「したつもり贈与」の落とし穴

相続税相談の現場から

前回に引き続き、贈与について考えます。

「贈与したつもりだったのに…」という事態を避けるには

他にも「預金の名義を変えたら贈与になる」「贈与税の申告書を税務署に提出し、贈与税を納めれば、それが贈与の証拠になる」――。こういった誤解もまだ根強いですが、贈与の事実があったかは、あくまで前回のコラムでご説明した

(1) 「あげた・もらった」という両者の意思があったか
・・・2人が署名・捺印している贈与契約書があるか
(2) もらったという実態はあるか
・・・もらった人に通帳や印鑑、カードを渡し、もらった人が自由に使えているか

次第です。

“「したつもり贈与」に過ぎない”という指摘を避けるには、贈与の事実を客観的に証明できる証拠を、数多く残しておくに限ります。どこまで細かく証拠を残すかは、その人がどの程度確実にしておきたいか次第でしょう。

お金は現金手渡しより銀行口座への振込で、証拠は口頭ではなく必ず書面で、できれば自筆の書面で残します。ワープロ打ちの完璧な契約書より、被相続人や相続人の筆跡で書き込まれた手帳や家計簿、カレンダー等の方がより証拠能力が高いです。

贈与や家族による財産管理は相続トラブルのもとになる

贈与はとてもシンプルで、安全な相続税の軽減対策です。贈与契約書の作成やもらう人への財産の引渡しなど、贈与を確実に行うことにさえ注意すれば、相続税を直接減らす効果があります

しかし、遺産分割は亡くなった人から生前に受けた贈与も考慮して、行うことになっています。民法には「特別受益」と呼ばれる考え方があり、亡くなったときに残っている財産を均等に分ければ、それで公平だという訳ではないからです。

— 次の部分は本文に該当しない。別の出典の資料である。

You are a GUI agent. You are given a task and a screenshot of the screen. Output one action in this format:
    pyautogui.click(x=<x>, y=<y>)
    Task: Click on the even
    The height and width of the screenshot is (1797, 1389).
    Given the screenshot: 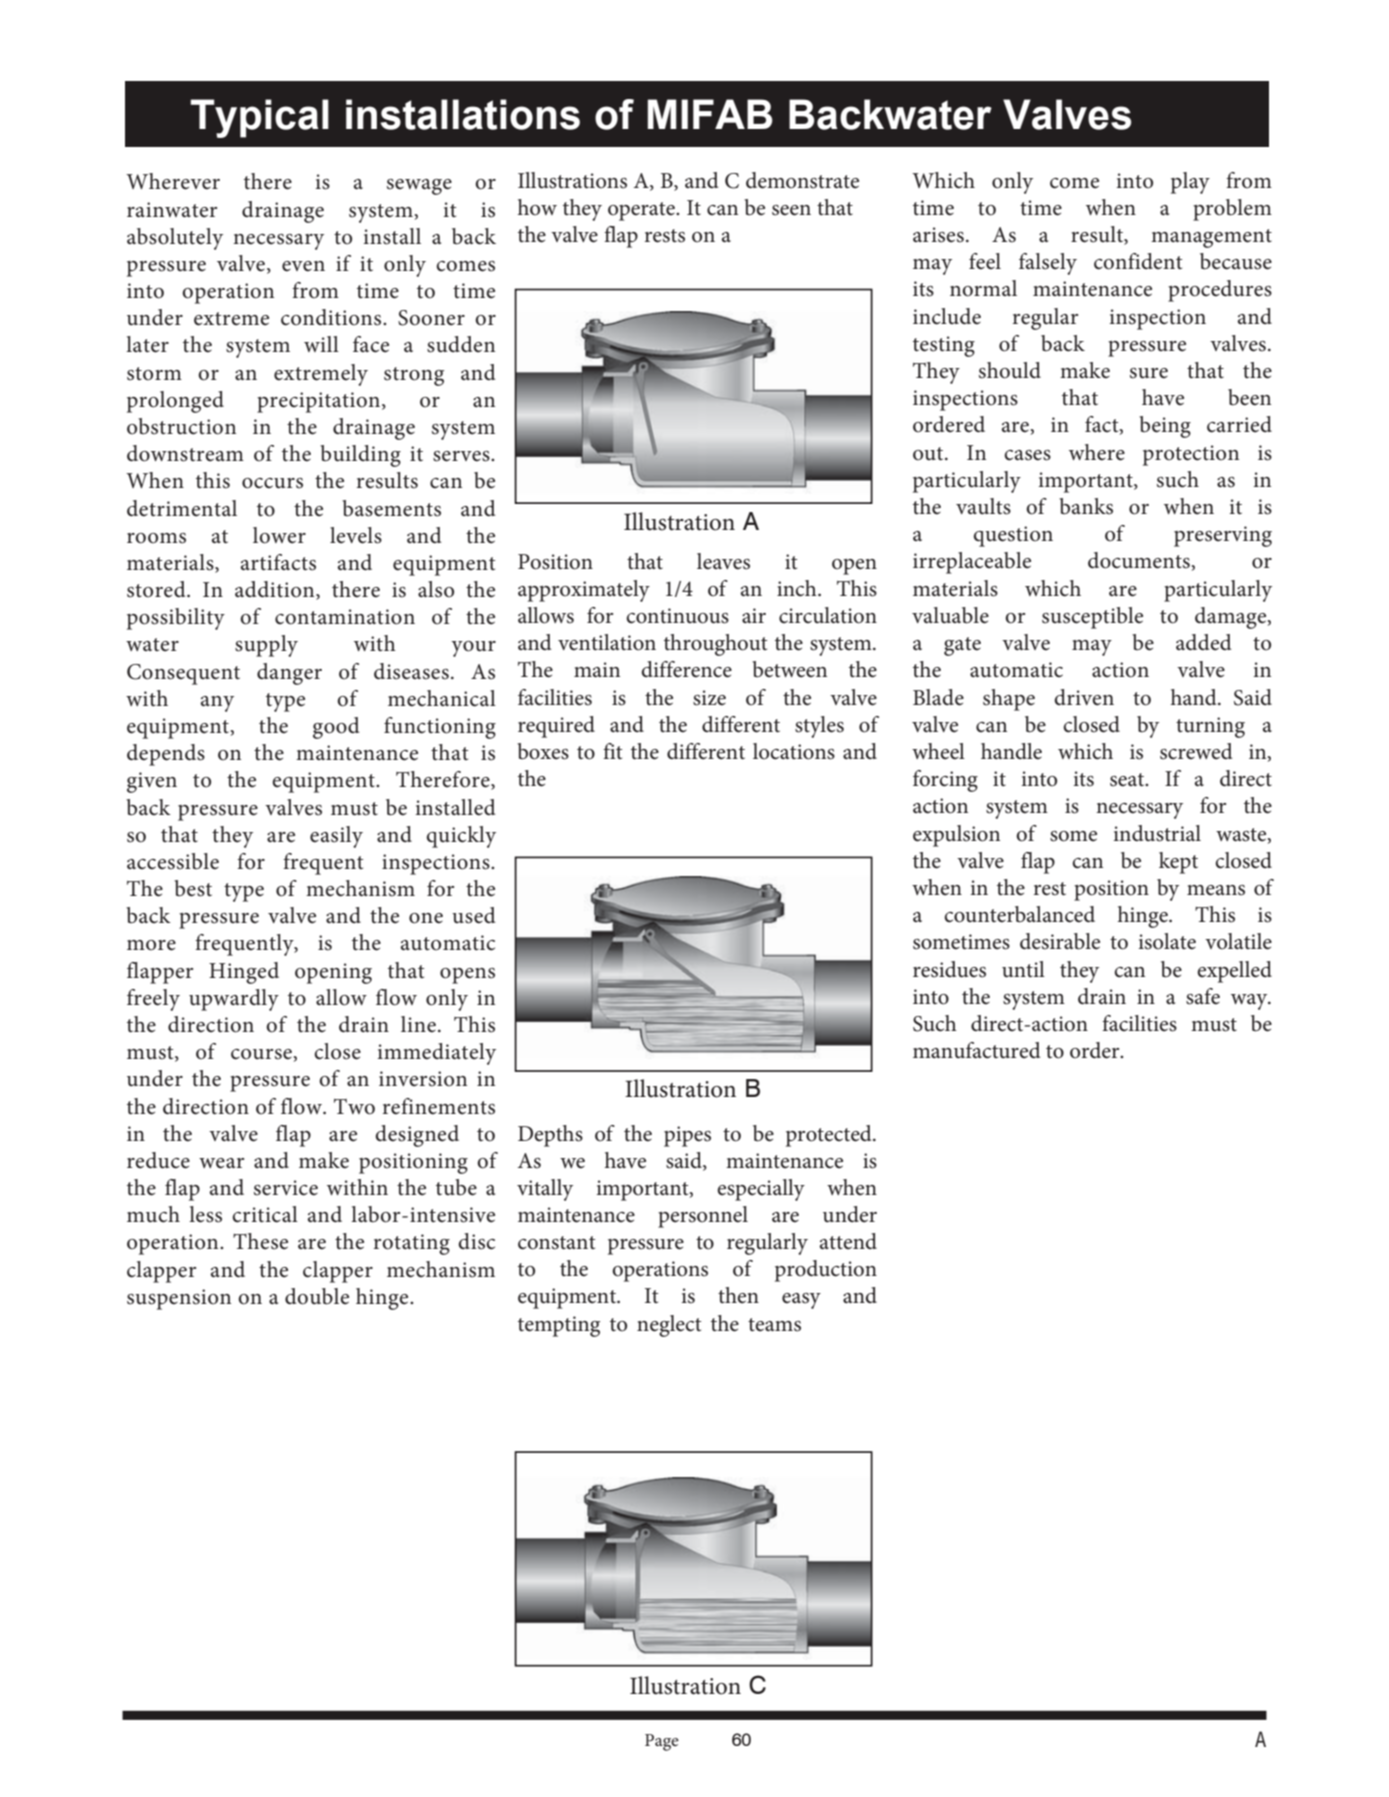 What is the action you would take?
    pyautogui.click(x=303, y=266)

相続税の申告に必要なら、税務署に請求し、他の相続人に対する過去の贈与金額を確認することができますが、相続税に関係のない家庭はそれもできません。
「特定の」子や孫への生前贈与は、遺産分割トラブルの火種になってしまいます。

【参考: 贈与税の申告内容の開示請求手続(国税庁HP)

また、家族による財産管理は慎重に行わなければなりません。
妻や子による夫の財産の使い込みの例が少なくないため、税務調査でも、本人に意思能力があった期間、入院した時期、入院後に出金や振込を行った者やその使途、容体が悪化した時期、死亡原因などにつき、かなり詳しく調べます。

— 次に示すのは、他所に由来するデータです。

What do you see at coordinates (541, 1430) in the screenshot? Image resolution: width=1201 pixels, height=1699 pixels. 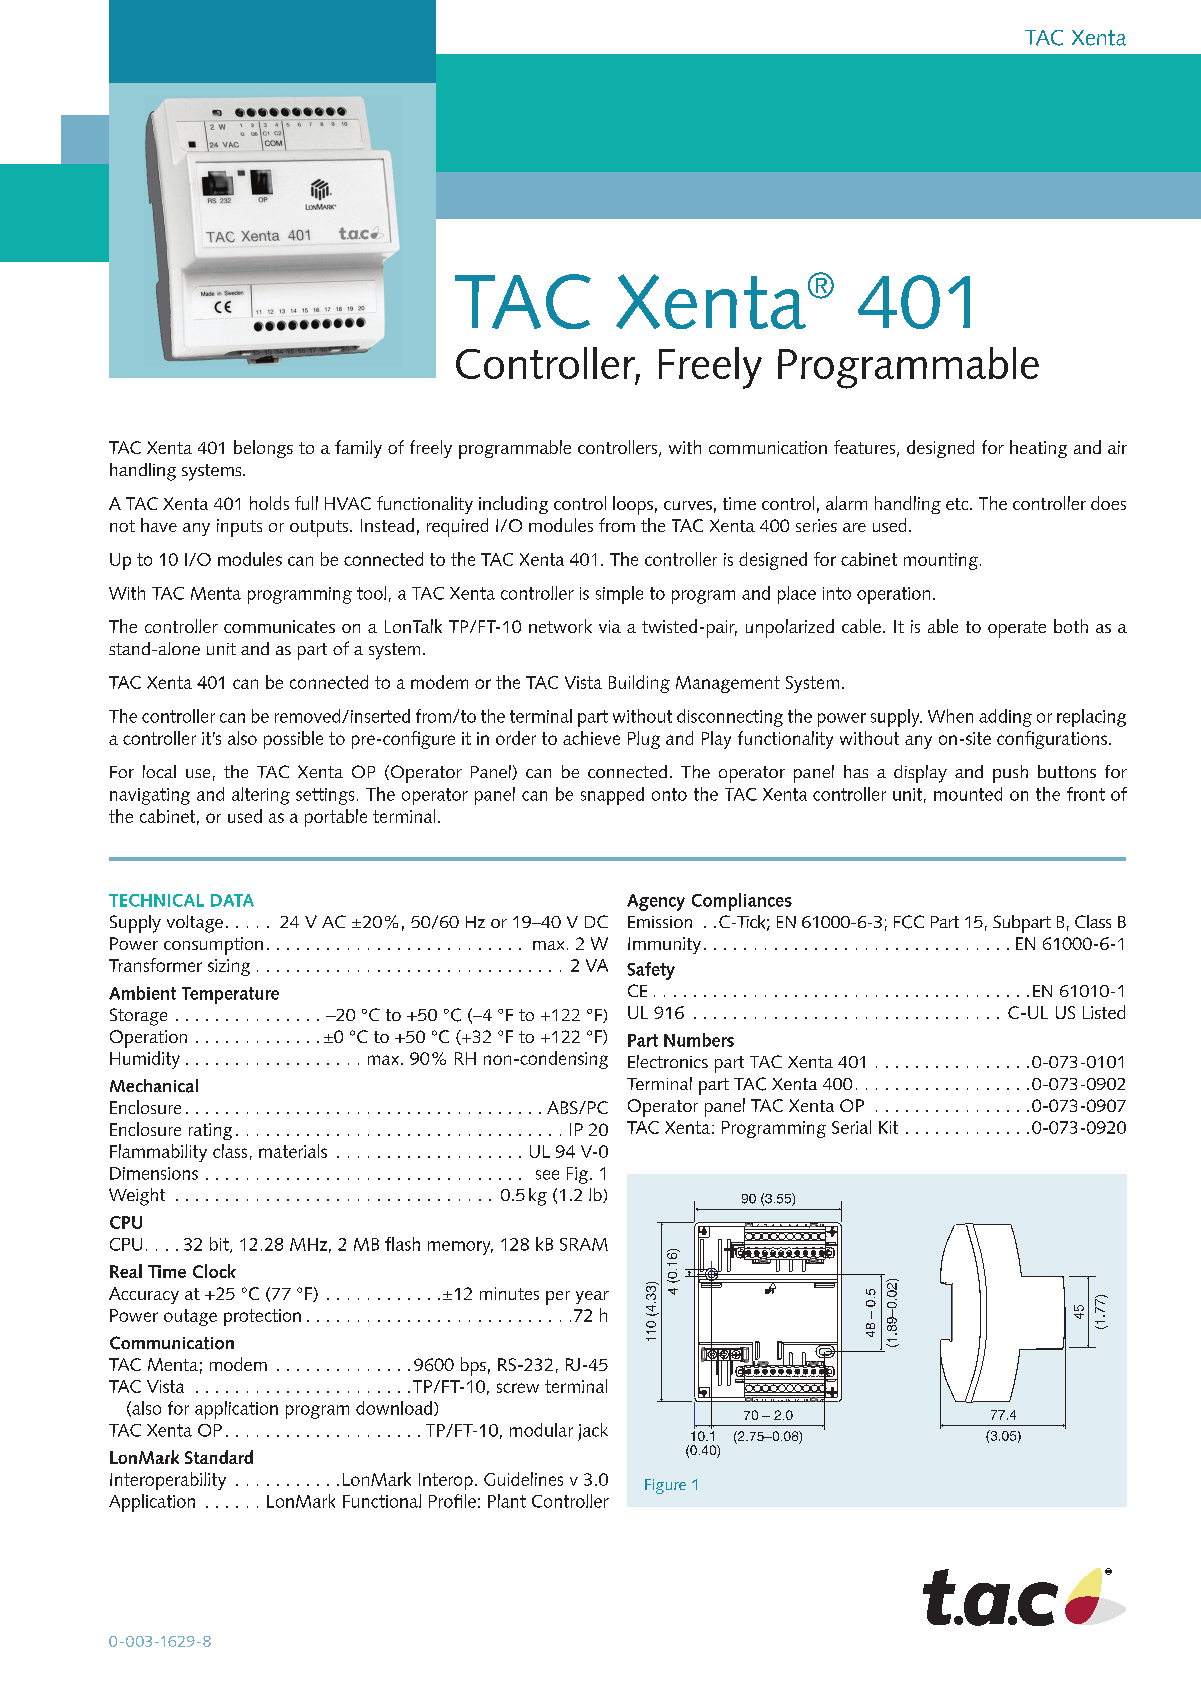 I see `modular` at bounding box center [541, 1430].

通常の生活費程度なら、夫の預貯金を妻が使ってもかまいませんが、金額が多額であるとして、贈与や不法行為・不当利得だと指摘された事例も、実際に存在するのです。

高齢化に伴って縮小する国内ビジネスが多いなか、相続は拡大が見込める数少ない市場です。だからこそ、一般の方が見聞きする相続や相続税に関する情報は、相続ビジネスを行う者が、より報酬を得やすい内容に偏りがちになっています。
「相続税の節税ありき」の提案や対策に踊らされず、家族のライフプランや必要資金につき、正攻法でじっくり考えたいですね。

-相続税相談の現場から

関連記事

財産リスト作り 全体像把握

相続税のかかる人が増えていると聞きました。 わが家には財産と呼べるほどのものはありませんが、何か準備が必要でしょうか? もともと相続税は、オーナー経営者や地主など一部の富裕層だけに課される税金で、 普 …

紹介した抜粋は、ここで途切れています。